Researchers can also perform manual segmentation: specific pixels on images are annotated where a weed, disease or insect is located.

“Things like laser weeding or that type of a more advanced weed control often needs a more precise level of information about where the weed is. But this is all manual, you have a little touch screen tablet, so you draw around the edges of the weed, and it takes hours to do. So, any way that automates that is a big advancement,” Coleman said.

With the use of a program such as SAM, it may soon be possible for users to just click an object on an image and the system will immediately segment it.

This could quickly improve the quality and availability of green-on-green spray systems into more growing regions because the regional and crop specific algorithms capable of identifying weeds within crop canopy is the last major hurdle before wide-scale adoption of green-on-green systems is possible.

Coleman said new AI tools will help with product development across the agricultural sector.

“The rapid change in AI tools, I think, will really increase the speed of development because all of the sudden these ideas that people have, they might need engineering expertise just to get off the ground,” Coleman said.

“Things like ChatGPT, SAM and DINO (another recently released program) can help leapfrog that first stage so you can get to a prototype much faster.
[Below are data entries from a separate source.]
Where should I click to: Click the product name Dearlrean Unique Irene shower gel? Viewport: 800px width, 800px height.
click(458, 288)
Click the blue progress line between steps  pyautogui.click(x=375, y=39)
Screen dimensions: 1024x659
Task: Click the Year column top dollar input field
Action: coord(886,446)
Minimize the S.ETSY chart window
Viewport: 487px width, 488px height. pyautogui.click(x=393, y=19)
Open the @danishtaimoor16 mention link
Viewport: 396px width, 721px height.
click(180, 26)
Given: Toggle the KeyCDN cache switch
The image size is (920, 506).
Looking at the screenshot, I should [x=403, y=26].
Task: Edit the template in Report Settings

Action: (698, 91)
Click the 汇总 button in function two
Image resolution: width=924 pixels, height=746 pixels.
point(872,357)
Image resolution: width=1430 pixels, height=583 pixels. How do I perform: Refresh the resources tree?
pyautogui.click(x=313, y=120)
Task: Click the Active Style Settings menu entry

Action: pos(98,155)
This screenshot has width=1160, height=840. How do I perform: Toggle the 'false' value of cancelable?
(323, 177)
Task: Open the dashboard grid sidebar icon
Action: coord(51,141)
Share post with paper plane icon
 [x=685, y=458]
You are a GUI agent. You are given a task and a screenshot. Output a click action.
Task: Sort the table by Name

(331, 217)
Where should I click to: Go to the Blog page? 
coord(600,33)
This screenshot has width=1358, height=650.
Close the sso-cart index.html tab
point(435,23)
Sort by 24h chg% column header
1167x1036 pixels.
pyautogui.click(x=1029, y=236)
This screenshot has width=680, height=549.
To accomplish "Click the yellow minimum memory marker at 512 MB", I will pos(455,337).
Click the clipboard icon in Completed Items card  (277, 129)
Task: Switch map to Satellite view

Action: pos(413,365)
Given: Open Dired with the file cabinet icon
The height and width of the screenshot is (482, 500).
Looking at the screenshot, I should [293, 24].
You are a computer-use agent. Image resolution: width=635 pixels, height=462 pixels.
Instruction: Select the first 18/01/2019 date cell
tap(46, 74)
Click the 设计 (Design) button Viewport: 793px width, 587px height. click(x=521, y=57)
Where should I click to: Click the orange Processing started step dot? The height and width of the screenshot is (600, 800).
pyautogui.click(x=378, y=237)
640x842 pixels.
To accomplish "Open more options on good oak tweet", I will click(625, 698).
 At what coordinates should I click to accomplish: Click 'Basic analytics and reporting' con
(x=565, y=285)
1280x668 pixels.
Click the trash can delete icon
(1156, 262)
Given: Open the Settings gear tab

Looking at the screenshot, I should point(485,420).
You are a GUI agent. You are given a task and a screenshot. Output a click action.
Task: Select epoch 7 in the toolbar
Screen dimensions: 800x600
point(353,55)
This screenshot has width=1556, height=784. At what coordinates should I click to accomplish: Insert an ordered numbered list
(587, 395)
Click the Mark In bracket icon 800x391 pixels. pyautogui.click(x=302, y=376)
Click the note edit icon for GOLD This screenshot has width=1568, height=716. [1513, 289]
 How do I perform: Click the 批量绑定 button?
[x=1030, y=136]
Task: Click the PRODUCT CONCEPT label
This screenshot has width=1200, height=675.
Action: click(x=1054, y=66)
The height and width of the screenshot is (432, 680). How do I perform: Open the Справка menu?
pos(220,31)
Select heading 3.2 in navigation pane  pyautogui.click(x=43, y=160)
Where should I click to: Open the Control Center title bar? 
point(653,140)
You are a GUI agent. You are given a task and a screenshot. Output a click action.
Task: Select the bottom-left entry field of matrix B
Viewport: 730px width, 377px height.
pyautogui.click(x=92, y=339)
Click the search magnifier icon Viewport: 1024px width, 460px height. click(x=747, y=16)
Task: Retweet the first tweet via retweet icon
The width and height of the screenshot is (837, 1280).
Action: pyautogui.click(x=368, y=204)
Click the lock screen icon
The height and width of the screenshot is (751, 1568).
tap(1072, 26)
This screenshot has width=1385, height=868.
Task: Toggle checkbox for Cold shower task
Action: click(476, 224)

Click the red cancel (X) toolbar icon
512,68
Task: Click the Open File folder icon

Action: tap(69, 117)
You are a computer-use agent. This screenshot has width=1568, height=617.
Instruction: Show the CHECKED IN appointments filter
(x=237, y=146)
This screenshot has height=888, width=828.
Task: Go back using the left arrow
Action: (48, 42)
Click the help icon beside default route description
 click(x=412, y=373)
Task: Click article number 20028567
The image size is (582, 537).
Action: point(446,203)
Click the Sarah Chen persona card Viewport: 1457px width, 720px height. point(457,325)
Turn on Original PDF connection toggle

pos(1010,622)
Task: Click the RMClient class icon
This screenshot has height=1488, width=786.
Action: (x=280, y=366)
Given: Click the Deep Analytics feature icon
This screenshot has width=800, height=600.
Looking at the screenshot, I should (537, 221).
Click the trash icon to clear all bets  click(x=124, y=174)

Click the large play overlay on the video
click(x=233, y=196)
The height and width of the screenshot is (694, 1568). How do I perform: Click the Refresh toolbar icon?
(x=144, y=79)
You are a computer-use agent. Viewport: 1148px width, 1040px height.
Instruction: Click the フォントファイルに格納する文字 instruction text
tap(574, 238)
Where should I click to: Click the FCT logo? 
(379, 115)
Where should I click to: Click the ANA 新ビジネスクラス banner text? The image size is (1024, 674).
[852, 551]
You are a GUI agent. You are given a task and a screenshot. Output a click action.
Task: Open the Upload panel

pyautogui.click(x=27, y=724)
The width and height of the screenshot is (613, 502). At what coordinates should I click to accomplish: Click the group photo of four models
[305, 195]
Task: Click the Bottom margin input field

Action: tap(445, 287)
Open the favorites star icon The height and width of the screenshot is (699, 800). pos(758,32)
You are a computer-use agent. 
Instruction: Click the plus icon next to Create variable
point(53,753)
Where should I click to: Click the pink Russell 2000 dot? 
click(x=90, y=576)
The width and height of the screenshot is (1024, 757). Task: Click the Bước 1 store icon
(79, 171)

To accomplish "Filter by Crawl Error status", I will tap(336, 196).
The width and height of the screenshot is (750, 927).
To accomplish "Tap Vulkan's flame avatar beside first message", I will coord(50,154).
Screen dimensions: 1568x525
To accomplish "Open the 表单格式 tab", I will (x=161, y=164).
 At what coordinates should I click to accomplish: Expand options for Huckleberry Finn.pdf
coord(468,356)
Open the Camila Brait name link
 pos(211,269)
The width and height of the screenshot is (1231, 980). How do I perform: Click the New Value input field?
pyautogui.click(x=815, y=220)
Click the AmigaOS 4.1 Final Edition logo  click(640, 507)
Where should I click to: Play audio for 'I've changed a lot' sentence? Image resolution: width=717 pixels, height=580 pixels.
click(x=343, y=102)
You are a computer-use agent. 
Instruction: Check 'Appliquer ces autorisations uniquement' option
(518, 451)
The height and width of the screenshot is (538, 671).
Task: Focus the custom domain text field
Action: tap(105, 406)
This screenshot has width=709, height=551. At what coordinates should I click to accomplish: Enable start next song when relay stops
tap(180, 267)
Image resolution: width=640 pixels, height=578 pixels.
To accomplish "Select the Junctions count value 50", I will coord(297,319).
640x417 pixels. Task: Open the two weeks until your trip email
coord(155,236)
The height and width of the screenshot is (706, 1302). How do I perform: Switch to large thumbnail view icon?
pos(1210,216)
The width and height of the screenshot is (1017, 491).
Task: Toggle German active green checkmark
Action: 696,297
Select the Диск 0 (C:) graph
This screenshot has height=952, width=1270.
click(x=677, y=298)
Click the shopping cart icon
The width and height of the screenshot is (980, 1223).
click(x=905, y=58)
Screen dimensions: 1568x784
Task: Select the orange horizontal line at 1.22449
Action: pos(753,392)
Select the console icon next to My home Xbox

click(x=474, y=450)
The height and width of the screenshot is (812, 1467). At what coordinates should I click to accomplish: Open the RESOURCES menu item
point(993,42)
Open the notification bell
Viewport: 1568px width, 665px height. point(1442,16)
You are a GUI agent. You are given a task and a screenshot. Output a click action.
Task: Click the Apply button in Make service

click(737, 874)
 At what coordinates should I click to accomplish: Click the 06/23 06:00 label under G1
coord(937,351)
People with ideas can then start prototyping quicker as opposed to waiting for people with engineering expertise.”

He said commercial agricultural companies will also integrate these new tools, which will soon help them make rapid gains in their technologies.

Many AI experts are ringing alarm bells because they say unleashing some of these programs before establishing robust limitations and best practices will have serious consequences.

However, countless companies and people are already building new products based on recently released AI models, especially ChatGPT, and farmers could be major beneficiaries of this movement.

This is because of the wide variety of topics producers must understand to be successful.

From marketing and finance to chemistry and biology to mechanics and computer programs, new language models will soon help farmers quickly access information they need.

And it won’t be long until farmers struggle to understand how their predecessors got the job done without guidance from AI.